Le traitement des problèmes de santé mentale devrait continuer à être un pilier des réponses à l'échelle mondiale, mais nous devrions tout autant concentrer nos efforts sur la prévention de ceux-ci. Pour mettre fin à la dépression et à l'anxiété avant qu'elles ne s'enracinent, il faudra réajuster les cultures du monde entier. Parallèlement aux preuves que l'intervention auprès des jeunes est liée à un plus grand bien-être tout au long de la vie, les mécanismes préventifs permettant de lutter contre les problèmes de santé mentale à un stade précoce sont essentiels.

Le développement des compétences pour une meilleure compréhension et gestion de la santé mentale devrait être une priorité pour tout le monde. Ce renforcement des compétences peut avoir lieu dans les écoles et sur le lieu de travail. Par exemple, nous devons reconnaître que des compétences telles que l'empathie, l'écoute active, la résilience et l'intelligence émotionnelle sont essentielles au succès en ce 21ème siècle. Sur le lieu de travail, les chefs d'entreprise devraient chercher à éliminer la stigmatisation en parlant eux-mêmes de la santé mentale et en mettant en place des structures permettant à leurs employés d'accéder à des services de soutien.

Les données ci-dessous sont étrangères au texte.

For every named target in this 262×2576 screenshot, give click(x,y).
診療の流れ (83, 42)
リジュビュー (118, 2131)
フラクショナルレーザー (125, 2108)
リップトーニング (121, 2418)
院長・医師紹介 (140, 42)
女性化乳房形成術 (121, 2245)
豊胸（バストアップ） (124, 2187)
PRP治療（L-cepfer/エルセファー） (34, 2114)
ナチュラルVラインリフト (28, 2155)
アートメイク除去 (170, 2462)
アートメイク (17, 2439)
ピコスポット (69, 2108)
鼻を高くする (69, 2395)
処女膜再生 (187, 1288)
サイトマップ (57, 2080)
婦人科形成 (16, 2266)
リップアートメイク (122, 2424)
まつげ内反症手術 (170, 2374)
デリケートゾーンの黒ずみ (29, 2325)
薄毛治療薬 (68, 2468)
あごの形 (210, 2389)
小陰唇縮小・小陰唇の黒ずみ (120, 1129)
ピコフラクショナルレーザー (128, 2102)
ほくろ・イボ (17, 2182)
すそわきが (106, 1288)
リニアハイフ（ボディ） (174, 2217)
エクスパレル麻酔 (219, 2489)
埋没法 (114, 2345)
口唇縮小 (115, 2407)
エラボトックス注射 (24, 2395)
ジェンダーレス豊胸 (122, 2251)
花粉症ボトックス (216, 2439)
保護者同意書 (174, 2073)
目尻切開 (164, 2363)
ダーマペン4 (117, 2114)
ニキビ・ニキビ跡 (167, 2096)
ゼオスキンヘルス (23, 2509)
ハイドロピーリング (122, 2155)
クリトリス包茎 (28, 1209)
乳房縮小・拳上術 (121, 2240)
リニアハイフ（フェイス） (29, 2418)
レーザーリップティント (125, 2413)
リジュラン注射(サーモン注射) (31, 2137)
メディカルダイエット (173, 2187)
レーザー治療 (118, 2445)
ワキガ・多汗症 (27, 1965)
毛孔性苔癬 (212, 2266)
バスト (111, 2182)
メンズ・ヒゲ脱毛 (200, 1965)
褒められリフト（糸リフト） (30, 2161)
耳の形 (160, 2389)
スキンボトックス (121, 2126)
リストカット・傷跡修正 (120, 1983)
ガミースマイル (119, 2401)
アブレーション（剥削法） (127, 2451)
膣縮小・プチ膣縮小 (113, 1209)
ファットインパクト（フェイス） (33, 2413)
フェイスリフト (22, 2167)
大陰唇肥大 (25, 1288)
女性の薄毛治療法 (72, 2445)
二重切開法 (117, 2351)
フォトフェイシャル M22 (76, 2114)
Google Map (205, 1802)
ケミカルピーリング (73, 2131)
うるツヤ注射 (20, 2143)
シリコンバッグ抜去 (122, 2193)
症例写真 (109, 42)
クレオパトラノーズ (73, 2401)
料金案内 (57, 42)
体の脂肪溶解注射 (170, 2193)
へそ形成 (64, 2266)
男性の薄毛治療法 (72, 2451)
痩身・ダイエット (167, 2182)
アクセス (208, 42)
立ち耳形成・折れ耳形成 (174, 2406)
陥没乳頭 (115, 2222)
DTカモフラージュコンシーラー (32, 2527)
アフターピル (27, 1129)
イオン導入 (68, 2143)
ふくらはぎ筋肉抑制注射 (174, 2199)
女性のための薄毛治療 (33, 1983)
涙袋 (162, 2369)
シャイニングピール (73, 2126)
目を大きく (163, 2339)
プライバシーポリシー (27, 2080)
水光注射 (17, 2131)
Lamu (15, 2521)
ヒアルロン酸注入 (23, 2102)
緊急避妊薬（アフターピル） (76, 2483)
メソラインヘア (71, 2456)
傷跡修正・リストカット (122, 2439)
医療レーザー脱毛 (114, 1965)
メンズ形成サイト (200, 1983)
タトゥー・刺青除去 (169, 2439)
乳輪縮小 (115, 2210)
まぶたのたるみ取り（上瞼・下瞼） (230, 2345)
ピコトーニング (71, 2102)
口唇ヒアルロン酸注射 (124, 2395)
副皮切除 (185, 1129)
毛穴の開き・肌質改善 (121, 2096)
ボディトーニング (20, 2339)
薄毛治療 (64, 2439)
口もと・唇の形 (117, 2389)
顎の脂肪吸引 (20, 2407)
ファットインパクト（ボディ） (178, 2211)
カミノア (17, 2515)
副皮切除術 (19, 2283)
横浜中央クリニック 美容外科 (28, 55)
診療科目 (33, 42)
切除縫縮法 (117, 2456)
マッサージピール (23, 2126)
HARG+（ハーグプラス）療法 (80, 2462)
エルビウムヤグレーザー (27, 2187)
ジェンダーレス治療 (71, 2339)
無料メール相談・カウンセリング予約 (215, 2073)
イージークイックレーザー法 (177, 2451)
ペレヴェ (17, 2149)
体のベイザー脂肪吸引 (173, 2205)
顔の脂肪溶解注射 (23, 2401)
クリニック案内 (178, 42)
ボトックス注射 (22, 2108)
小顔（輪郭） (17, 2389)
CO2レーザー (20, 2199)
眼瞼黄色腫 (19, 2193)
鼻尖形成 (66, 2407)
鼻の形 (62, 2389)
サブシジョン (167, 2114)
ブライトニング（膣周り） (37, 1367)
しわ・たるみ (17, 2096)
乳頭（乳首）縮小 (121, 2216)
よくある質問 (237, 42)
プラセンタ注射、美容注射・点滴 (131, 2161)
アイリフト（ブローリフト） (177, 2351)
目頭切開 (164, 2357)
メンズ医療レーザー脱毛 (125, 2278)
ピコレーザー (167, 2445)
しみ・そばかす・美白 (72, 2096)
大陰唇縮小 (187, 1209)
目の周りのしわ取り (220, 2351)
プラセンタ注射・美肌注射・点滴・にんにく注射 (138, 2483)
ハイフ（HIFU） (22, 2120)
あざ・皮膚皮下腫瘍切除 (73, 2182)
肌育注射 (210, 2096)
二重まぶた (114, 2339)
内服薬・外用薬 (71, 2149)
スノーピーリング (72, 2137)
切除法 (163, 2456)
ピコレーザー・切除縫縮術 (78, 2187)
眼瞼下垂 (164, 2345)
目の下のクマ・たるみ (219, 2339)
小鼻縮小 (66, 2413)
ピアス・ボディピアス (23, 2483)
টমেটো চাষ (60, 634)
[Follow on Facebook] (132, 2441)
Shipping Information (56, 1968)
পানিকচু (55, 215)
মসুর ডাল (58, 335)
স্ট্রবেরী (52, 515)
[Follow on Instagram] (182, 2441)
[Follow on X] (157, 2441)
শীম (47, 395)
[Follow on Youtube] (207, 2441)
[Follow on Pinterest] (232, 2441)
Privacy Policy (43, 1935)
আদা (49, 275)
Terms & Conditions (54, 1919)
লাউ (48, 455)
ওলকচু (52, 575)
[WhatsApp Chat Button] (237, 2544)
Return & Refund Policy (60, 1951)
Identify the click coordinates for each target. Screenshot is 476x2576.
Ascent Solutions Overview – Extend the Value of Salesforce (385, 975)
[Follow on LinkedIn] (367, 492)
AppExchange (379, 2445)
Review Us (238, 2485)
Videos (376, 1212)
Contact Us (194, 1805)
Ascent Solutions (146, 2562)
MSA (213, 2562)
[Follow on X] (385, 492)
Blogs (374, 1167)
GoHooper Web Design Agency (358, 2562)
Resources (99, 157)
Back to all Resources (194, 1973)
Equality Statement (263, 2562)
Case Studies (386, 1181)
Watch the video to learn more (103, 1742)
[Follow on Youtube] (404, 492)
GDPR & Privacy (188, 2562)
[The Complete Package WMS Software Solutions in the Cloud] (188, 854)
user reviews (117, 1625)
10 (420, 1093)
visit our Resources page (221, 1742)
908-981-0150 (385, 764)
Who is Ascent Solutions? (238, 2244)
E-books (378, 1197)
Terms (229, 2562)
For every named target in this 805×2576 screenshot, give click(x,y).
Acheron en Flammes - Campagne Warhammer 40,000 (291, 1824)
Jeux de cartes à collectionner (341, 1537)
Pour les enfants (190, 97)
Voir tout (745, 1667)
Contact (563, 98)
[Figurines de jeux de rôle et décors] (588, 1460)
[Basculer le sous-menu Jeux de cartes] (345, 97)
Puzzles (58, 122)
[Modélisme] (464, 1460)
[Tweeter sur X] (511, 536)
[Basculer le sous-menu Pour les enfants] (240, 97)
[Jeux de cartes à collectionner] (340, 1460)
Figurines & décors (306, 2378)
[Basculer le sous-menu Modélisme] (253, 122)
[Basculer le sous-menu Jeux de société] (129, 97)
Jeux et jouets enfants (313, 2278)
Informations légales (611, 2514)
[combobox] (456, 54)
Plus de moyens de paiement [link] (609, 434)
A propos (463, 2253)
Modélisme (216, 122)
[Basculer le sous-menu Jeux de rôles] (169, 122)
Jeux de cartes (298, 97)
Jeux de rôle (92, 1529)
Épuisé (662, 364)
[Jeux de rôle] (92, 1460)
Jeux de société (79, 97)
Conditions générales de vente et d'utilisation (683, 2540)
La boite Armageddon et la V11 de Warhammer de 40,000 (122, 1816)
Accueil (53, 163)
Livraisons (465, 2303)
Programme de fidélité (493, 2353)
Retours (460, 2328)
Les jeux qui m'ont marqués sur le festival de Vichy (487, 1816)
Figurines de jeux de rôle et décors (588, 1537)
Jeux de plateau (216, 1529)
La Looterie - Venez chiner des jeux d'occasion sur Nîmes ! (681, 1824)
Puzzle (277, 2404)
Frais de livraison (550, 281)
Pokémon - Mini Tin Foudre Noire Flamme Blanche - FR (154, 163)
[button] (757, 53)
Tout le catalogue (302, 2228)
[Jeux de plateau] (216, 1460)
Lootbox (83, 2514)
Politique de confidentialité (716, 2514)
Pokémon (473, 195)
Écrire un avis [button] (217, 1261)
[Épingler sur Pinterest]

La collaboration mondiale entre les secteurs est la clé du succès en 2019. La récente Commission Lancet fournit des conseils sur les principes et les actions à suivre par les dirigeants mondiaux et cite les partenariats comme un facteur clé de succès. Des initiatives telles que le réseau City Mental Health Alliance, le programme One Mind Initiative at Work, le défi de l’UE « Santé mentale en milieu de travail » et « Santé mentale au travail », organisé par l'association caritative pour la santé mentale Mind et soutenu par The Royal Foundation au Royaume-Uni, travaillent tous à améliorer la santé mentale au travail et à en faire un enjeu pour les conseils d’administration. Nous devons soutenir des initiatives comme celles-ci, en tirer des enseignements et nous appuyer sur elles, afin que les organisations de tous genres et de toutes tailles puissent perfectionner leurs propres moyens de promouvoir la santé mentale.

L'élan mondial autour de la santé mentale offre des opportunités intéressantes, mais il doit également être exploité correctement. Les étapes clés du calendrier 2019 doivent être traitées comme des délais à tenir, pas seulement des événements. La réunion annuelle de cette année sert d'atelier pour la mise en place de mécanismes de responsabilisation, afin que le monde sache exactement ce que les entreprises, les pays, les organisations internationales et autres acteurs sont censés avoir atteints d’ici l'Assemblée mondiale de la santé au mois de mai, l'Assemblée générale des Nations unies au mois de septembre et la réunion annuelle de 2020.

Nous sommes convaincus que les objectifs communs définis par la communauté mondiale de la santé mentale continueront d'être affinés à Davos. Compte tenu de la vague d’engagement, ces objectifs seront précisés au cours de 2019, à mesure que les points ciblés seront convenus, que des canaux de responsabilisation seront établis et que des ressources seront allouées.

Des bases solides annonciatrices d’un changement radical ont été posées en 2018. Au-delà de cela, nous espérons que le mouvement pour la santé mentale prendra de l'ampleur en 2019 et atteindra son premier point culminant en 2020 - en s'appuyant sur tout ce qui a déjà été accompli et en se rapprochant d'un monde où chaque personne souffrant de problèmes de santé mentale a quelqu'un vers qui se tourner, où qu’elle se trouve.

Il est temps d'agir sur la santé mentale.